Dear all,
I have a question on how to design the model matrix to properly analyze my RNAseq data.
Here the summary of my data: I have two conditions (young and old). In each condition I have 3 biological replicates (sample) and each biological replicate is replicated twice (technical replicate), in total 12 libraries. My technical replicates are not different runs or different sequencing machines, they are two libraries generated from one single biological replicate. All 12 samples were sequenced together. So it is different from a batch effect.
Here is the structure of my target
> target
condition sample technical
1 young 1 a
2 young 1 b
3 young 2 a
4 young 2 b
5 young 3 a
6 young 3 b
7 old 4 c
8 old 4 d
9 old 5 c
10 old 5 d
11 old 6 c
12 old 6 d
My aim: I want to know the differentially expressed genes between young and old.
I think I need to design the model.matrix taking into account the technical replicates nested within sample nested within condition (if it was a standard glm I would write it like this: ~condition/sample/technical) but I am not sure how to do it in edgeR
I tried
design<-model.matrix(~condition + technical, data=target)
fit <-glmFit(d,design)
lrt<-glmLRT(fit,coef="condition")
but I do not think this is correct because my technical replicates should be nested within sample.
From the edgeR userguide, I got the following suggestion:
design<-model.matrix(~condition + condition:technical, data=target)
fit <-glmFit(d,design)
lrt<-glmLRT(fit,coef="condition")
but still I am missing the sample term which I think it is necessary to give as input for the full nested design.
The following two options will not work as they give errors at the dispersion estimate step:
design<-model.matrix(~condition + condition:sample:technical, data=target)
design<-model.matrix(~condition:technical, data=target)
Any idea is really really welcome!
Thanks for your help!
Silvia
Hi Aaron,
thank you very much for your suggestion!
I am trying to do what you suggested and it looks like it's working. I thought about pooling the technical replicates, but I was not sure at which point I was supposed to pool.

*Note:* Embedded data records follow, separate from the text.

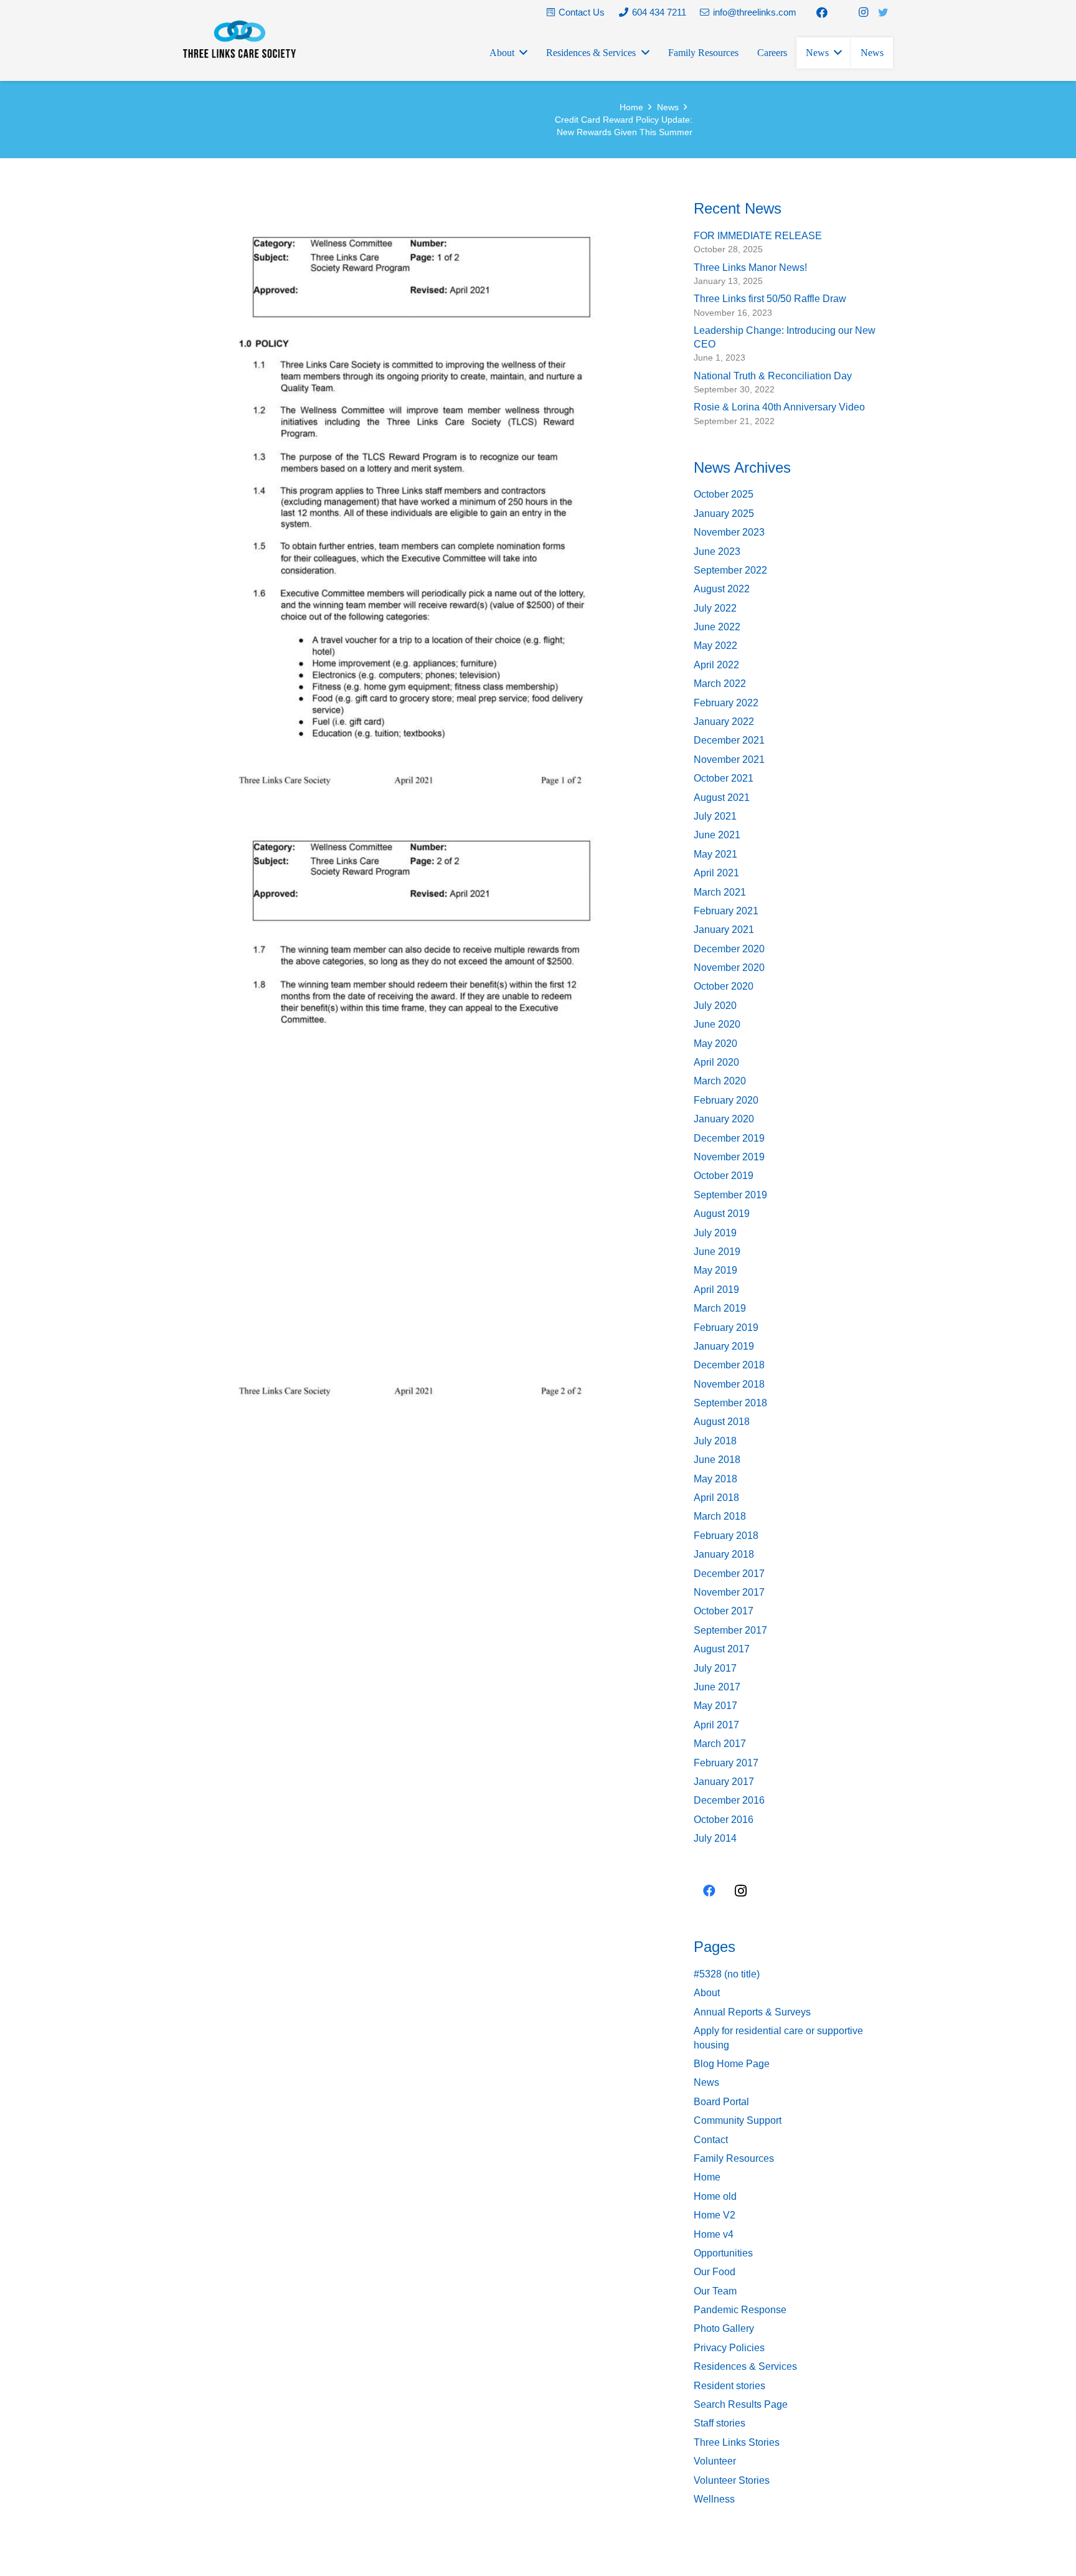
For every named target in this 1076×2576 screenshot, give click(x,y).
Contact (711, 2139)
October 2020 (723, 986)
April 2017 (716, 1725)
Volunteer (715, 2461)
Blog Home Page (732, 2063)
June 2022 (717, 627)
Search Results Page (741, 2404)
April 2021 (716, 873)
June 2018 (717, 1459)
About (707, 1992)
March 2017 (720, 1743)
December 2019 (729, 1138)
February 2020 (726, 1100)
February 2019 (726, 1327)
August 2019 (722, 1213)
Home (707, 2177)
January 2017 (724, 1781)
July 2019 (715, 1233)
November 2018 (729, 1384)
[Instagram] (863, 12)
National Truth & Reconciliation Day (773, 376)
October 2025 (723, 494)
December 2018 (729, 1365)
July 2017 (715, 1668)
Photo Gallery (724, 2328)
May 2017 (715, 1705)
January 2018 (724, 1554)
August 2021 (722, 797)
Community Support (737, 2120)
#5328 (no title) (727, 1974)
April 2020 (716, 1062)
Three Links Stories (737, 2442)
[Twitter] (883, 12)
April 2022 (716, 665)
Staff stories (719, 2423)
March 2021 (720, 892)
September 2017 (730, 1630)
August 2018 (722, 1421)
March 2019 (720, 1308)
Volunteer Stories (732, 2480)
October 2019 (723, 1175)
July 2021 (715, 816)
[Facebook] (822, 12)
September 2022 (730, 570)
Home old (715, 2196)
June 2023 (717, 551)
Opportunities (723, 2253)
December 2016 (729, 1800)
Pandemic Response (740, 2309)
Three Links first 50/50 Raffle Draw (770, 298)
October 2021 (723, 778)
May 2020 (715, 1043)
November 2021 (729, 759)
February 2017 (726, 1763)
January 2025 (724, 513)
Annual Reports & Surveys (752, 2012)
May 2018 (715, 1479)
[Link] (239, 39)
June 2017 (717, 1687)
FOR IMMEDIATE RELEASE (758, 235)
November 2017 (729, 1592)
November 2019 (729, 1157)
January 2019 (724, 1346)
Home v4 (714, 2234)
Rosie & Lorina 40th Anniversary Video (779, 407)
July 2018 (715, 1441)
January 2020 (724, 1119)
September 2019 (730, 1195)
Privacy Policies (729, 2347)
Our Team (715, 2291)
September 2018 (730, 1403)
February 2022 (726, 703)
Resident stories (729, 2385)
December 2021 (729, 740)
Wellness (714, 2499)
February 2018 (726, 1535)
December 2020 (729, 949)
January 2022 (724, 721)
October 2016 (723, 1819)
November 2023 (729, 532)
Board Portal (721, 2101)
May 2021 (715, 854)
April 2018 (716, 1497)
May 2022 (715, 645)
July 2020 (715, 1005)
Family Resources (734, 2158)
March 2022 (720, 683)
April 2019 (716, 1289)
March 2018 (720, 1516)
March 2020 (720, 1081)
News (706, 2082)
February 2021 (726, 911)
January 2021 (724, 929)
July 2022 (715, 608)
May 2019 (715, 1270)
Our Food (714, 2271)
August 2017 (722, 1649)
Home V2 (714, 2215)
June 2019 (717, 1251)
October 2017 (723, 1611)
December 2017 (729, 1573)
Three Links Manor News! (750, 267)
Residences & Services (745, 2366)
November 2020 (729, 967)
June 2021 (717, 835)
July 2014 (715, 1838)
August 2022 (722, 589)
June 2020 (717, 1024)
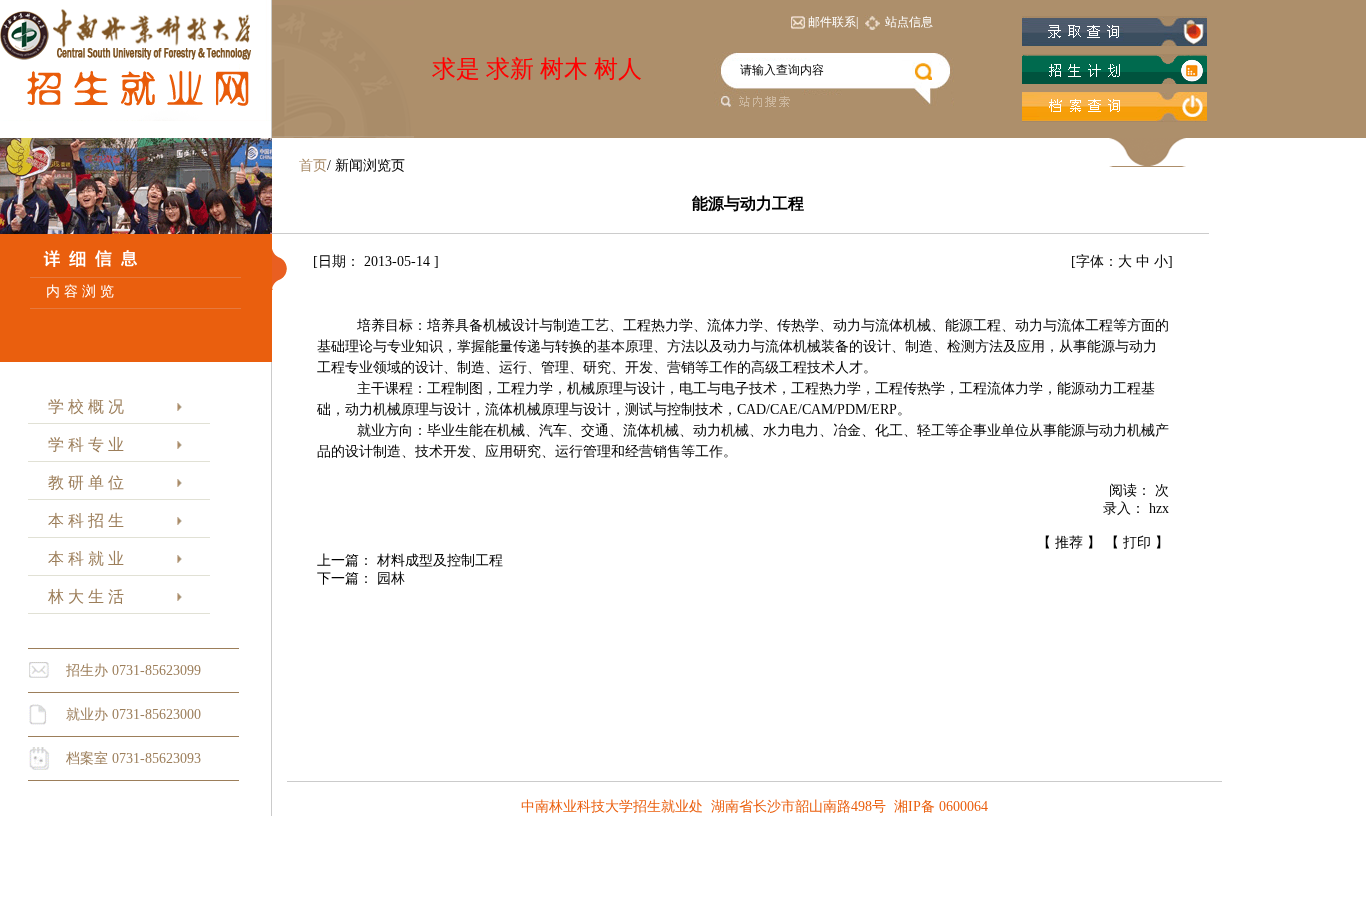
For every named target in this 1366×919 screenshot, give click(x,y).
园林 (391, 578)
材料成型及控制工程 (440, 560)
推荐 (1069, 542)
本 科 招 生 (82, 520)
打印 (1137, 542)
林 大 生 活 (82, 596)
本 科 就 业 (82, 558)
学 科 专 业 (82, 444)
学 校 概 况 (82, 406)
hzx (1159, 508)
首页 (313, 165)
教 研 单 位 (82, 482)
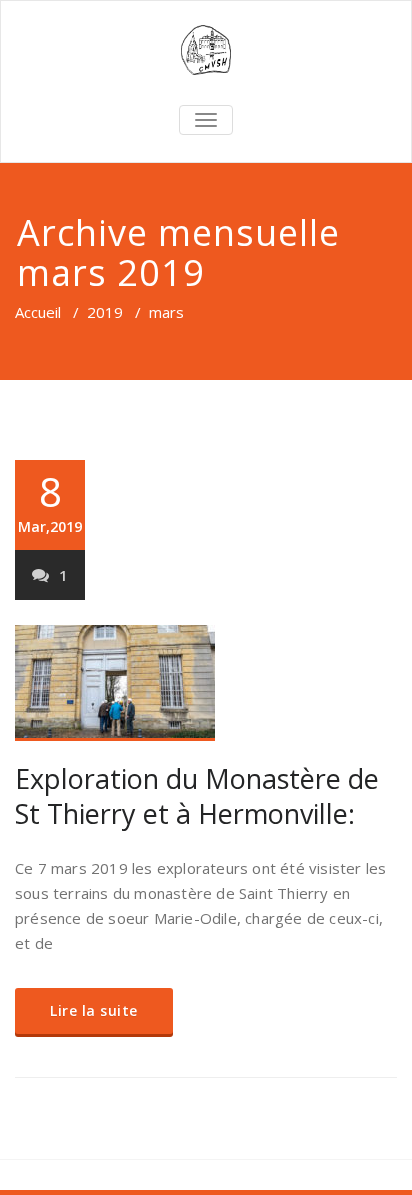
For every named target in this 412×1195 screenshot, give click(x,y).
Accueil (38, 312)
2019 (105, 312)
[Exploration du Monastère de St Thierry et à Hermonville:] (206, 683)
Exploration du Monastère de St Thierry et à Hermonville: (197, 796)
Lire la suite (94, 1010)
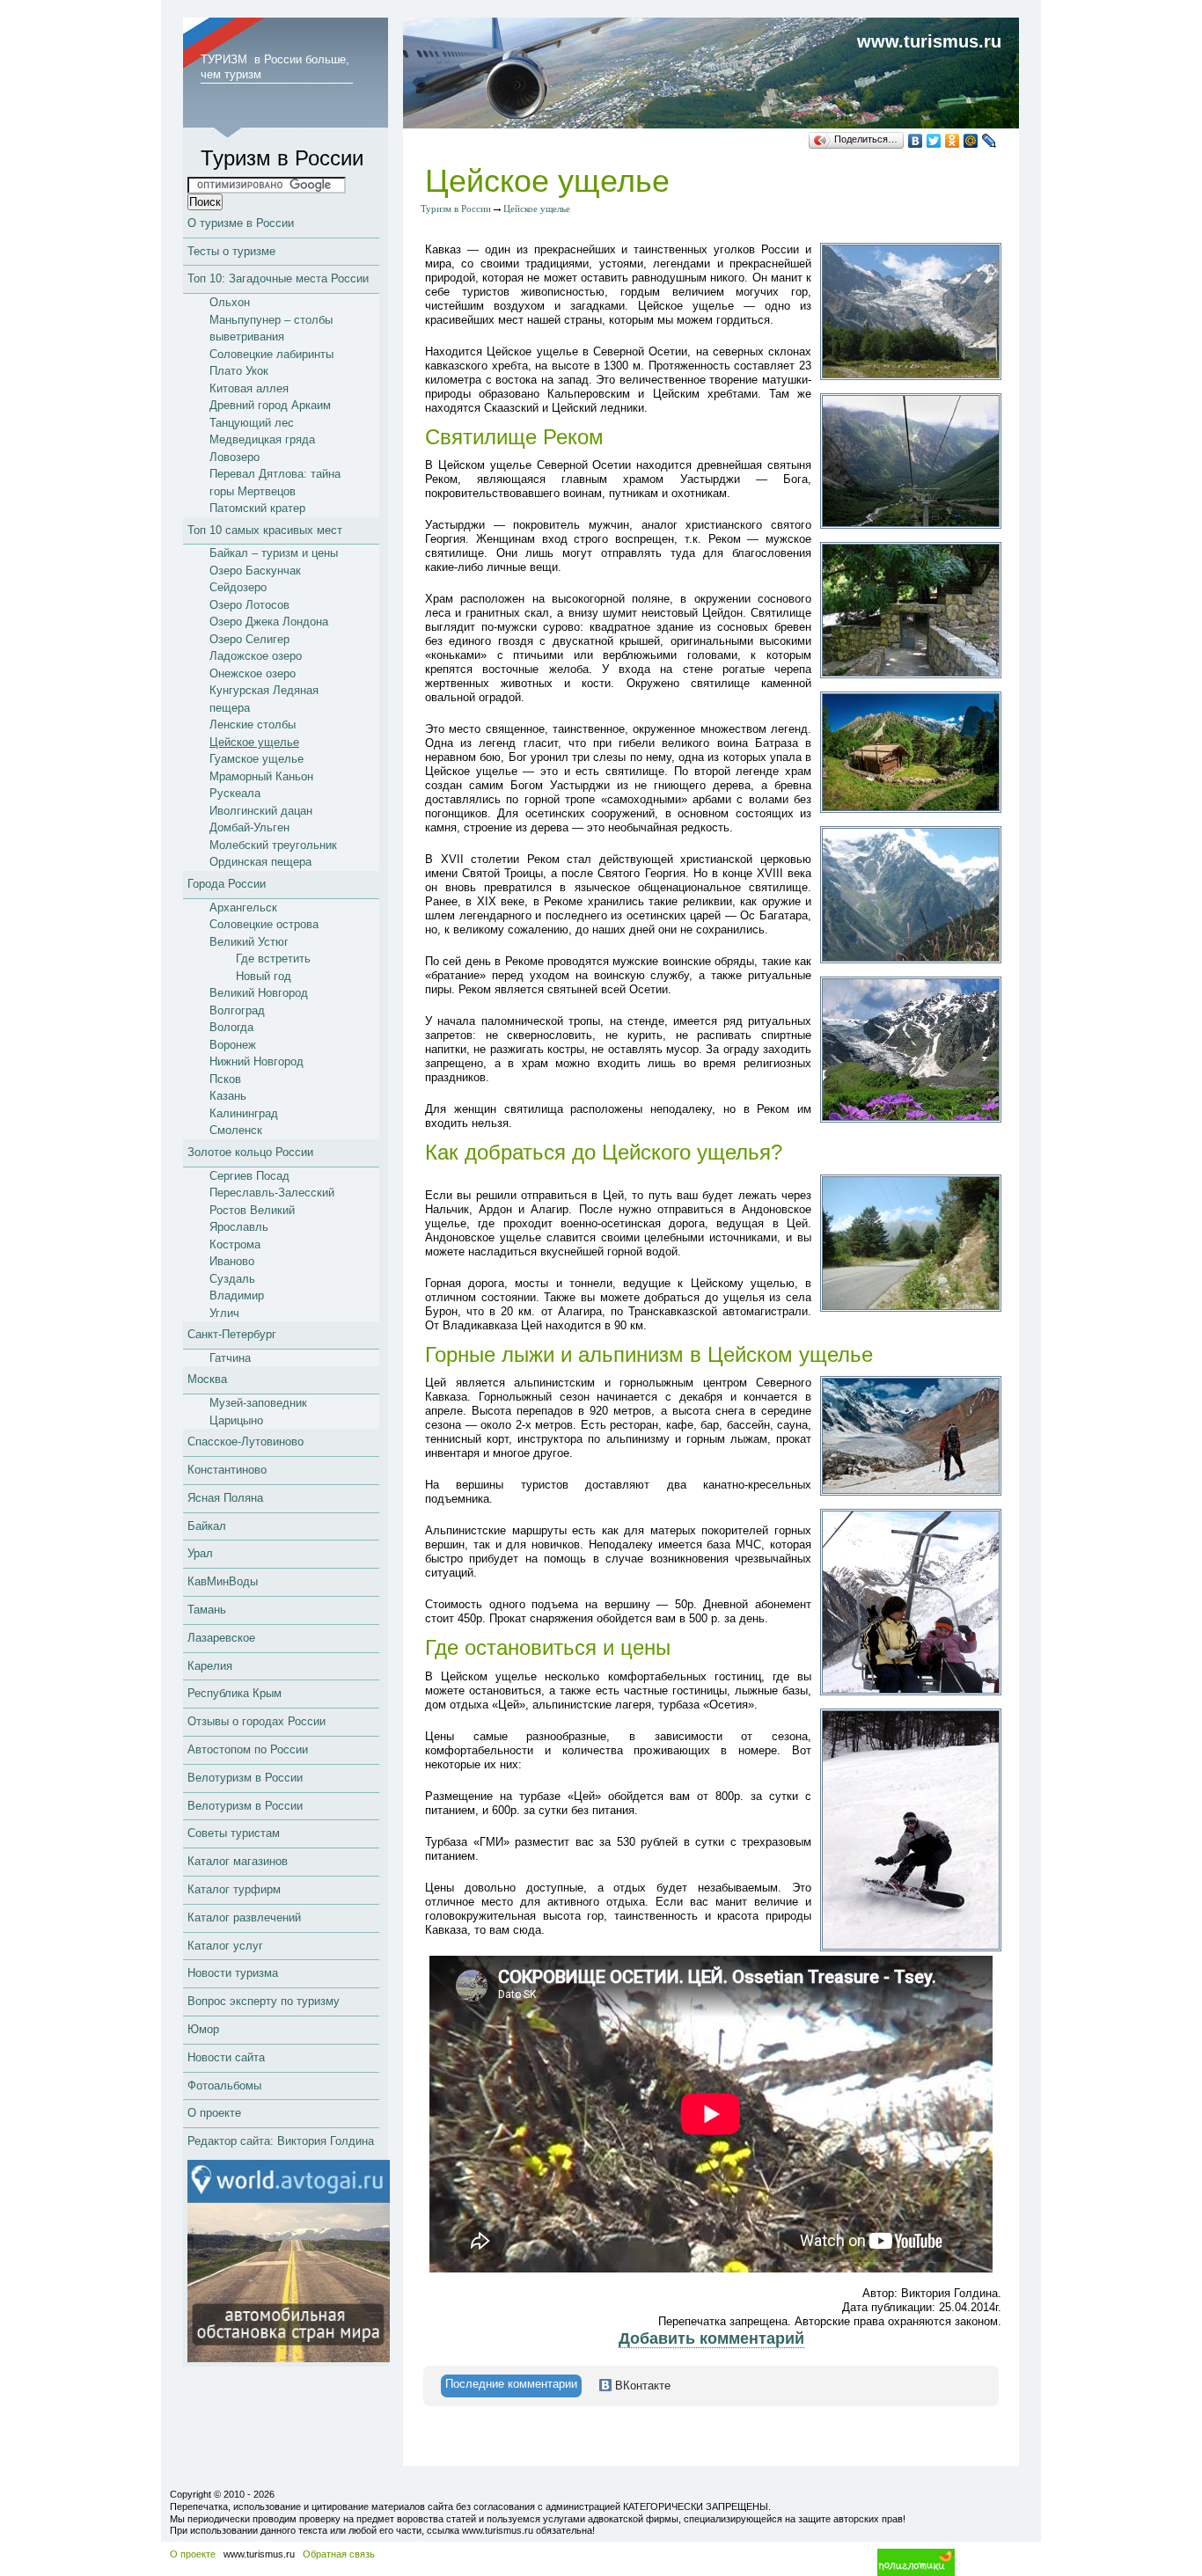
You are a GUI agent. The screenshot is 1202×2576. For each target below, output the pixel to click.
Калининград (243, 1113)
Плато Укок (238, 370)
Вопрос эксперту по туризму (263, 2001)
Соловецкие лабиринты (271, 354)
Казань (227, 1095)
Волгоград (237, 1010)
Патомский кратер (257, 508)
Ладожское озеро (255, 655)
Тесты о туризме (231, 251)
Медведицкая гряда (262, 439)
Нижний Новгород (256, 1061)
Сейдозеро (238, 587)
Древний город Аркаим (270, 405)
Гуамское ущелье (256, 758)
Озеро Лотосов (249, 604)
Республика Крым (234, 1693)
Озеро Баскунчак (255, 570)
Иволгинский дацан (260, 810)
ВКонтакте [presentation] (641, 2385)
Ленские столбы (252, 724)
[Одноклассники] (952, 140)
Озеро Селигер (249, 639)
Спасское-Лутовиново (245, 1441)
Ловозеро (234, 457)
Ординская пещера (260, 861)
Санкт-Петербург (231, 1334)
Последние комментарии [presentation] (511, 2383)
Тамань (206, 1609)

And this is what I get when I check the NB dispersions
summary(d.temp$trended)
Min. 1st Qu. Median Mean 3rd Qu. Max.
0.05544 0.26690 0.45460 0.42990 0.61060 0.75630
I still think that I am probably loosing some information by pooling the technical replicates, but it is more conservative.
Thanks again
Silvia
Okay, those dispersions are pretty high. Make sure your
design.temp
is constructed usingtarget$sample
; my original post was incorrectly usingtarget$technical
. The other possibility is that you're getting high technical dispersions for low-abundance genes, so filtering might help; but I doubt it, because even the lowest trended dispersion is still quite high.Anyway, regarding your last comment; if the counts were truly Poisson-distributed between replicates, you wouldn't lose any information. This is because the expression for the likelihood (conditional on the mean) is effectively the same regardless of whether you pool the counts or keep them separate. As a result, you will obtain the same coefficients and dispersion estimates from either approach. Of course, pooling is more convenient as it allows us to plug it in to the existing framework.
Hi Aaron, thanks again for your comment. Yes, my design.temp is constructed using target$sample. Indeed the dispersions are quite high, this is why I don' t think pooling is the best option. However, at the moment it looks like it is the best I can do using edgeR. When I look at the heatmap of the significant differentially expressed genes that I get after pooling the technical replicates (heatmap generated using the Trinity command analyze_diff_expr.pl and the matrix.TMM_normalized.FPKM generated with Trinity), I can see that the technical replicates are rather different and not clustering as I would expect them to do...
By the way, do you have any suggestion (or a link) on how I could generate my heatmap for the differentially expressed genes, after pooling the replicates? I mean a heatmap where I would see only my 6 samples, 3 per condition.
Thank you very much!
Silvia
Well, the presence of these kinds of large technical overdispersion is a troubling issue. How are you getting your counts? If you're counting de novo transcripts assembled with Trinity, there might be extra variability introduced by assembly process, e.g., different assemblies formed between libraries.